May 2015

Sever disease: Intervene early to relieve symptoms

5PEDS-heel-pain-iStock3620206-copyOnce pain and inflammation have been addressed, clinicians can implement interventions—including orthotic devices, stretch­ing, and strengthening—to address the biomechanical factors that are believed to contribute to heel pain and other symptoms in this population.

By Erin Boutwell

Sever disease, also known as calcaneal apophysitis, is an overuse injury commonly diagnosed in children, particularly those active in sports such as running1 and soccer.1,2 The primary complaint of Sever disease is heel pain associated with repetitive microtrauma of the calcaneal apophysis.
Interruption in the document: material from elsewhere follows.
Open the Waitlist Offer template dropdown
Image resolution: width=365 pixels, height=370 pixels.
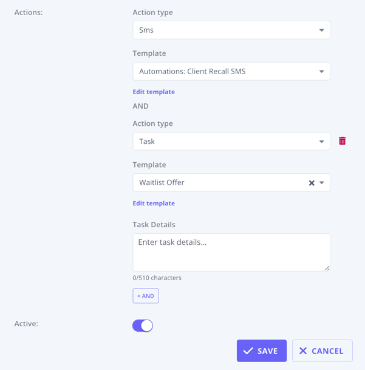(x=219, y=183)
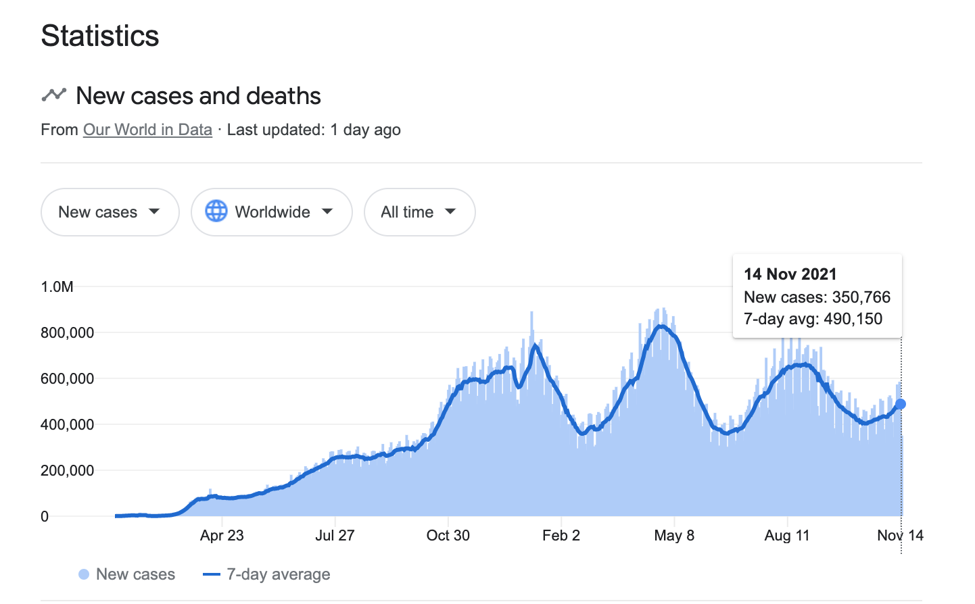Click the New cases and deaths title

198,96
The age range of the children affected is typically 7 to 15 years, corresponding to the time period that starts when the calcaneal growth center appears and ends when it fuses.1,3,4

Sever disease is considered self-limiting, meaning the disease will resolve itself over time (through fusion of the growth center), but that can take years. Because most patients respond to treatment within three to six weeks and are able to return fully to their normal activities,5 experts said early intervention is warranted.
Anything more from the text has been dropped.